Well Brockster, the forum didn't switch over to Spanish but 4 years later we do have members from Spain, Germany, France, Switzerland, Greece, Croatia, Romania, Wales, Scotland, Ireland, England, Norway, Sweden, Lebanon, Isreal, Afghanistan, China, Nigeria, Argentina, Mexico, USA, Canada and last but certainly not least Australia and New Zealand.


There are 2,732 members and 255 of them are active.
There are 2,602 threads and 47,863 posts. :yes:


----------



## Kiwiman (Jun 14, 2008)

Mudshark said:


> There are 2,732 members and 255 of them are active.
> There are 2,602 threads and 47,863 posts. :yes:


47,863 posts and most of them are from just one member, I won't say who but if you want a clue his name starts with a "2" :whistling2:
and out of those 47,863 posts, 165 of them contain the word "sheep" .


----------



## gazman (Apr 29, 2011)

Who would of thought that so much could be said about Drywall. 

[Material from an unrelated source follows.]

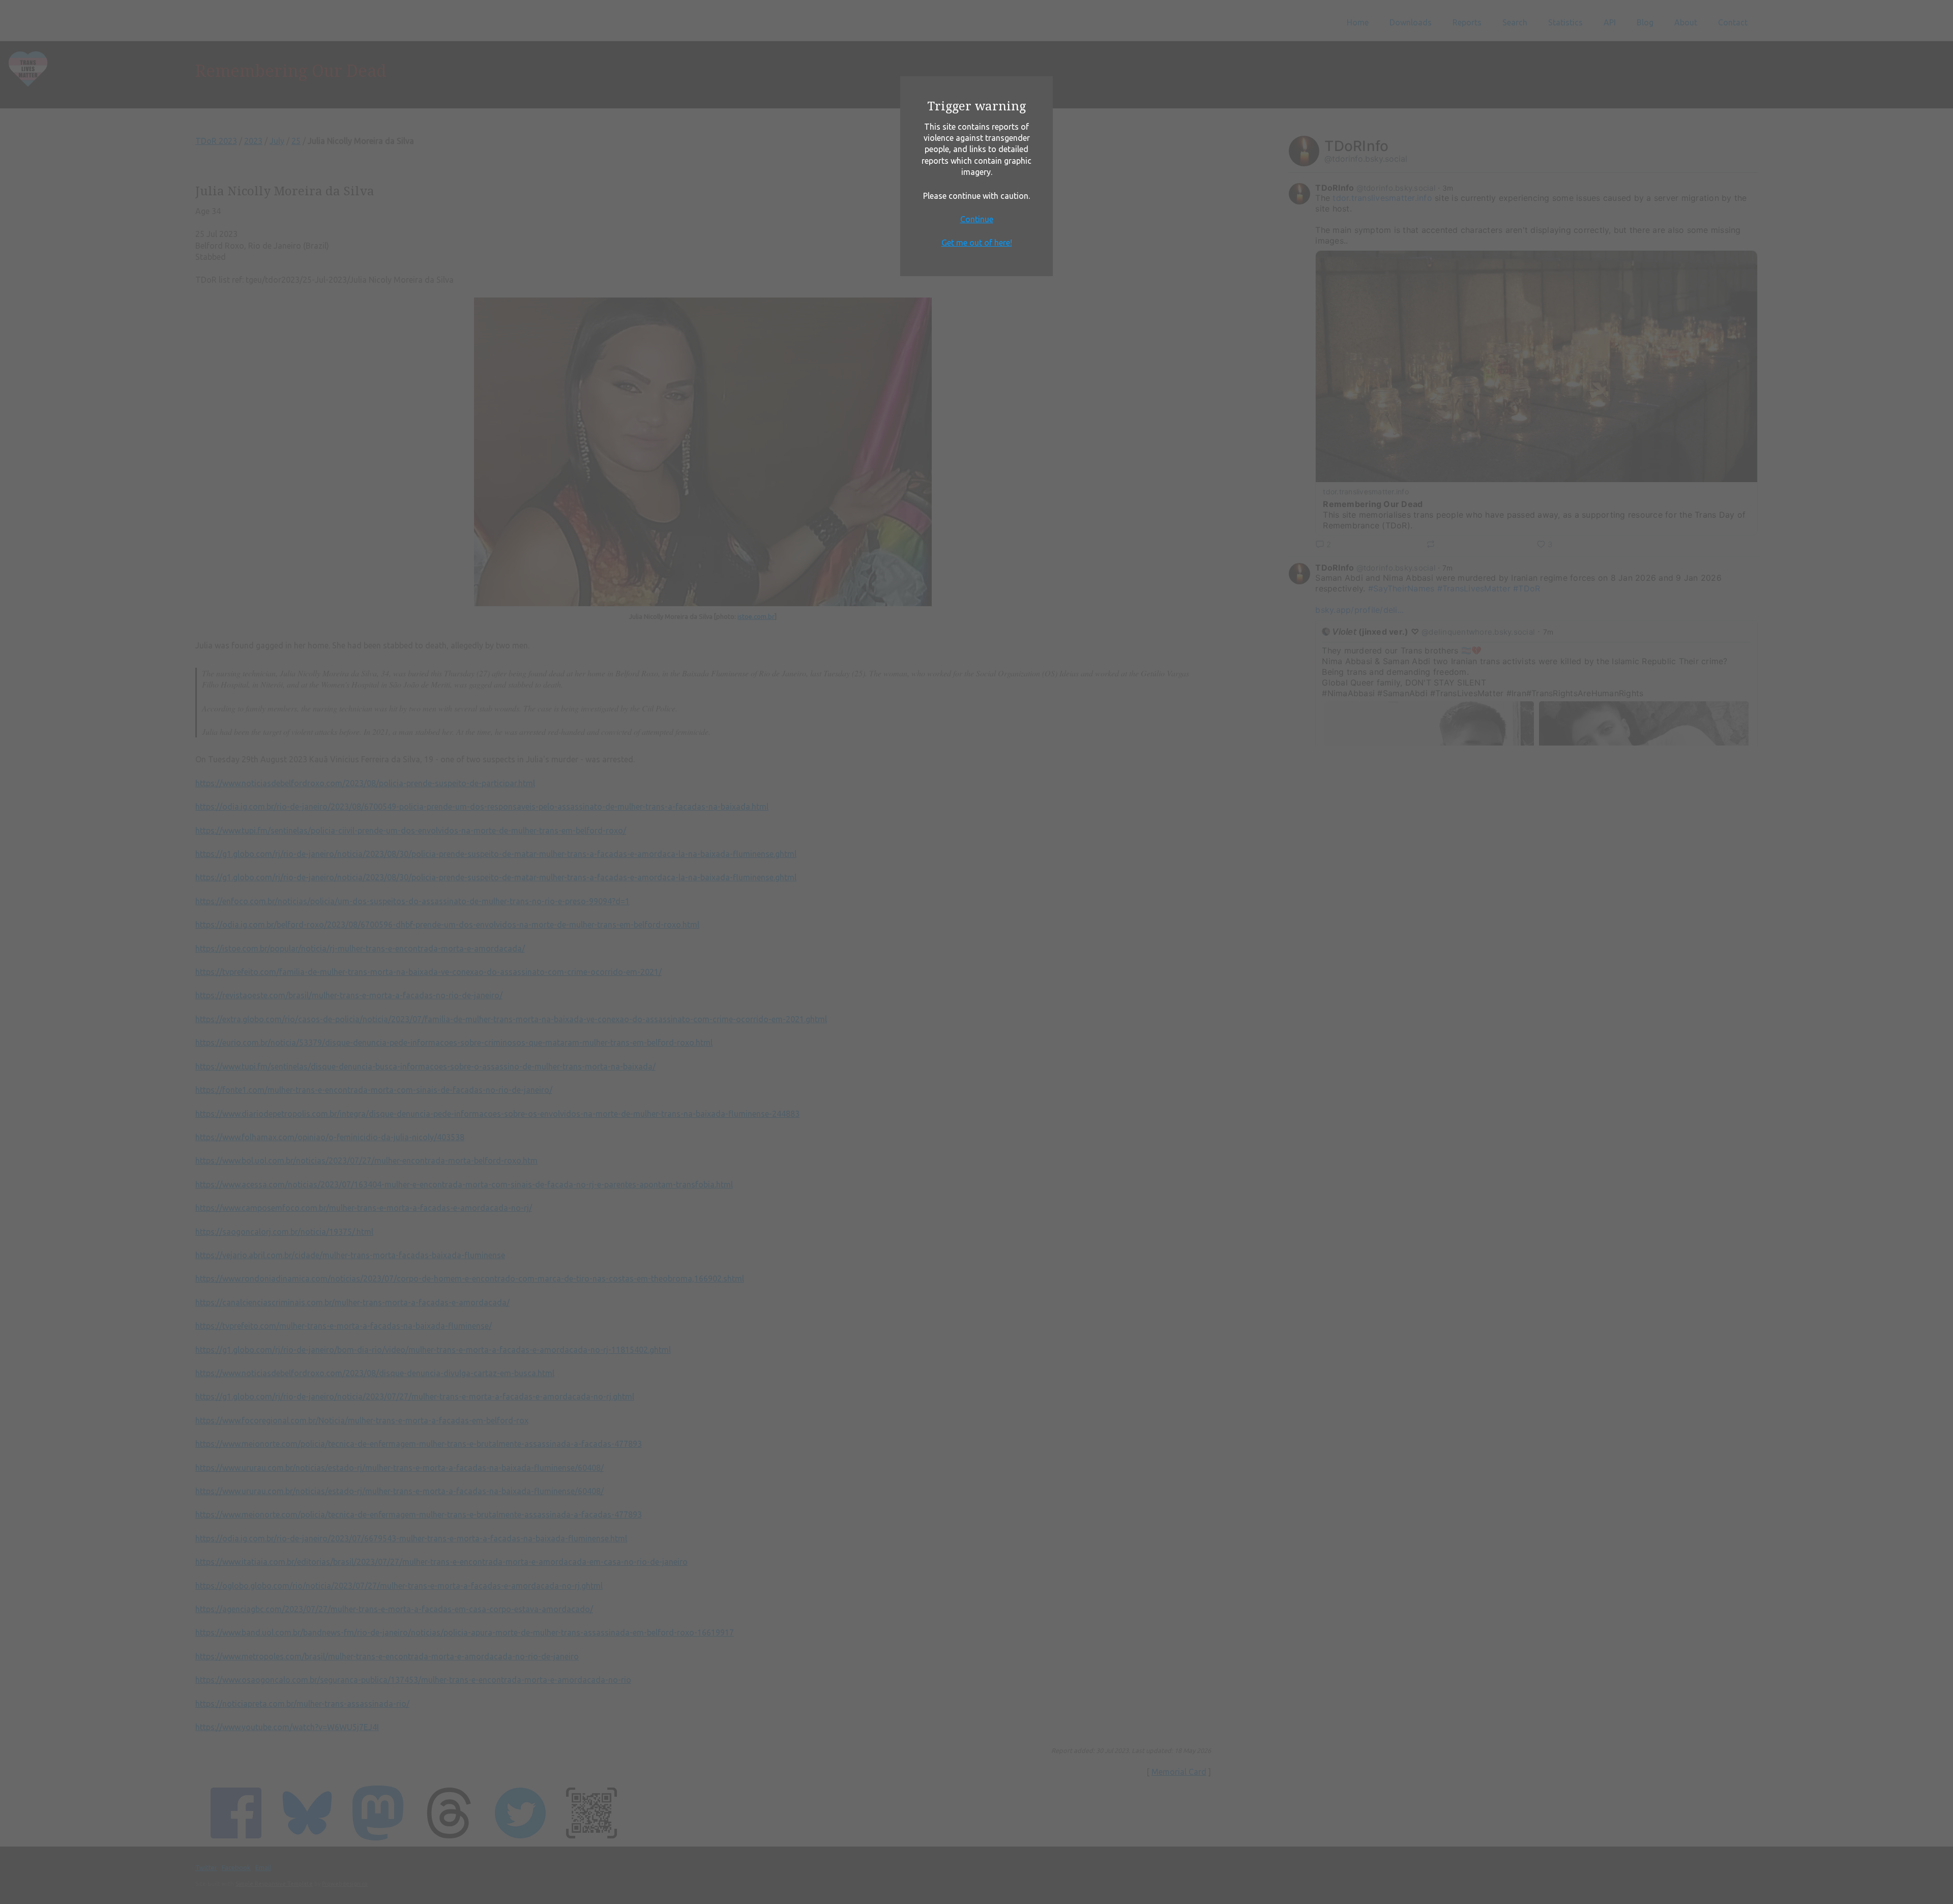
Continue (976, 219)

I reckon that it should be part of their training that apprentices should make it to senior member before they are awarded their trade certificate. :whistling2:


----------



## Mudshark (Feb 8, 2009)

gazman said:


> Who would of thought that so much could be said about Drywall.
> 
> I reckon that it should be part of their training that apprentices should make it to senior member before they are awarded their trade certificate. :whistling2:










Or their tattoo


----------



## chris (Apr 13, 2011)

*Drywalltalk Tshirts*

How do I get a Drywall Talk T shirt or zip up hoodie?


----------



## Mudshark (Feb 8, 2009)

chris said:


> How do I get a Drywall Talk T shirt or zip up hoodie?


 Isn't it whoever has the most posts on DWT buys the shirts


----------